28 janeiro 2007

O Legado


O Nome da Rosa é dos filmes mais sensíveis, eficazes e originais de todos os tempos. Ofereceram há pouco a L. o DVD entretanto editado, e o reencontro com esta peça genial, de Jean-Jacques Annaud sendo actores principais Sean Connery e o então [1986] imberbe Christian Slater. Um prazer 'inaudito e inaudível'. Contrariamente aos entretanto mitificados James Bond [que à época deviam ser uma bela porcaria, mas que hoje são belos retratos de 'época' e de kiss-kiss bang-bang [actualmente bang-bang deve bastar para as duas]], no Nome da Rosa Sean Connery assume o papel de um personagem complexíssimo [William de Baskerville], de uma humanidade e consciência extremas de si, do outro e da humanidade em geral e da cultura -- como legado, representado no filme sob a forma de livros proibidos -- em particular. Ao escrever este post, L. tem ao seu lado um livro de umas boas mil páginas, cujo exterior está praticamente carbonizado. Percebe-se no entanto, pela gravação na pele cheia de cortes, que teria motivos florais em dourado a toda a volta, uma lombada em marroquim vermelho com linhas clássicas, motivos florais dourados, uma letra e, a toda a volta, a face exterior das páginas foi gravada com losangos que contêm flores em baixo relevo, e que teriam sido também douradas sobre o papel. Serve esta descrição não para demonstrar a obra de arte que é o livro, mas aquilo que foi, que se depreende que foi, o que resta e o que se perdeu. O que não se sabe é como se perdeu. O fogo que carbonizou o exterior fez com que o interior resistisse à mais brava humidade, insectos e outros roedores [sim? talvez.]. As suas páginas estão límpidas, e mais de quatrocentos anos volvidos, deixam entrever um mundo que já não existe sem ser em livro. Estas não são as grandes características que tornam o livro raro e apetecível. Mas são as que L. relaciona com O Nome da Rosa, onde se descreve um mosteiro perdido no norte de Itália, no século XIV, igual a tantos outros por essa Europa fora, que guarda uma biblioteca já na época preciosa.

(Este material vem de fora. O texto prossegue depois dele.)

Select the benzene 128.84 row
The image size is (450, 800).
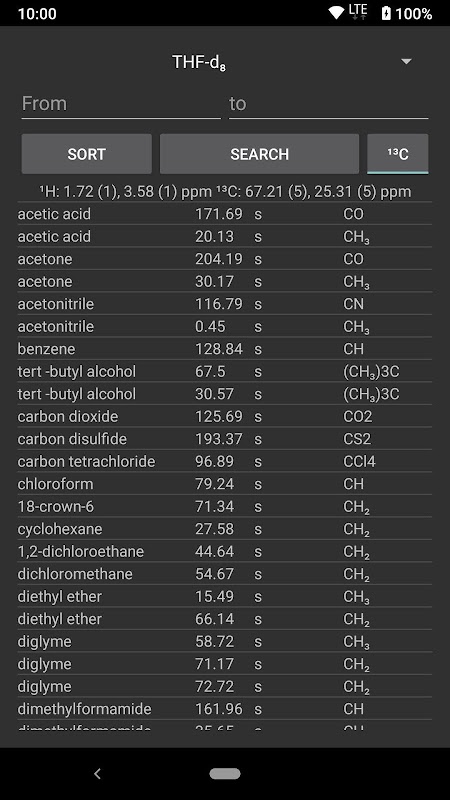click(224, 349)
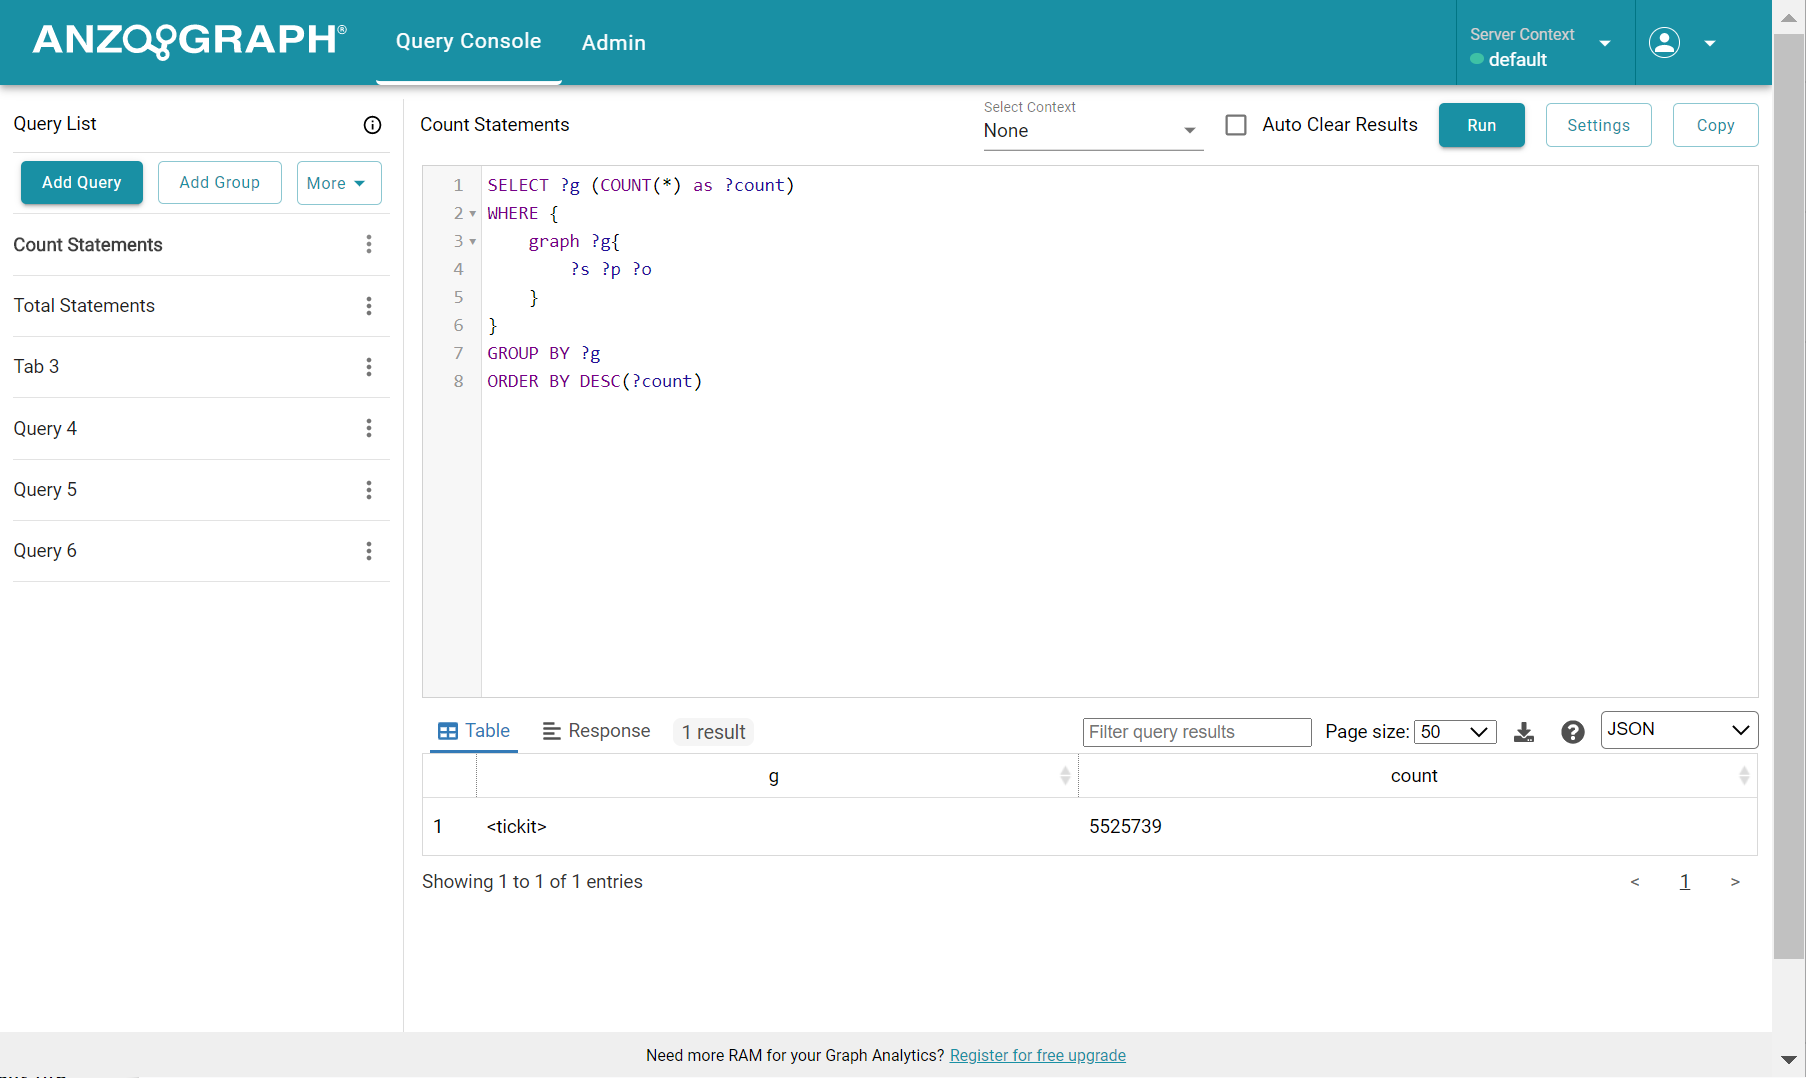The height and width of the screenshot is (1078, 1806).
Task: Open three-dot menu for Query 6
Action: click(x=369, y=551)
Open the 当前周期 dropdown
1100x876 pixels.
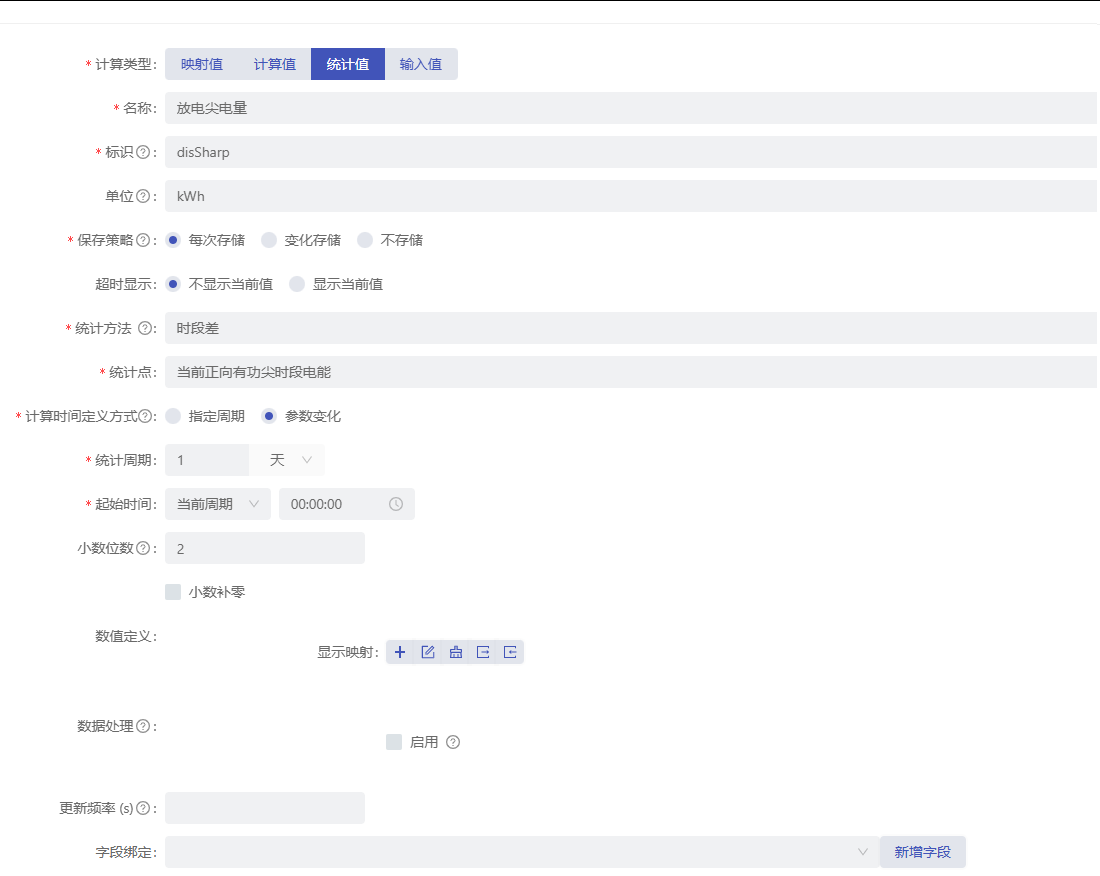coord(217,504)
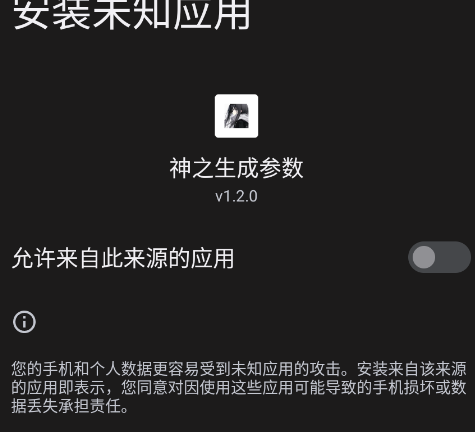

Uma biblioteca que reúne volumes sem conta, da mais diversa natureza, idade e proveniência, com uma única característica comum: serem proibidos, por desafiarem os axiomas fixados pela Igreja à época.

Livros sobre a concepção e a mulher, sobre o amor, sobre o riso e a comédia.

Livros sobre todos os temas de prazer humano, reunidos no termo 'hedonismo' e naquilo que hoje se chama a 'boa vida' e que para alguns é o dia-a-dia.

O filme gira em torno de homicídios misteriosos, sem que se saiba, desde logo, que na verdade os homicídios giram, eles mesmos, em torno de uma torre que guarda livros proibidos.

William de Baskerville, um dos nossos personagens principais, é monge franciscano e, neste mosteiro beneditino [não iremos discutir esta oposição de escolas] descobre esta biblioteca.

A biblioteca reúne os volumes que Baskerville já sabia existirem, mas que julgava perdidos, irrecuperáveis ou simples mitos.

Obras como as poesias de Aristóteles sobre o amor.

Obras proibidas pelo establishment, que desafiavam a regra do não pensamento autónomo e todos os dogmas possíveis e imaginários. Ou, se quisermos, obras que foram desafiadas séculos depois de criadas [no caso de Aristóteles certamente mais do que um milénio] por regras humanas queridas divinas.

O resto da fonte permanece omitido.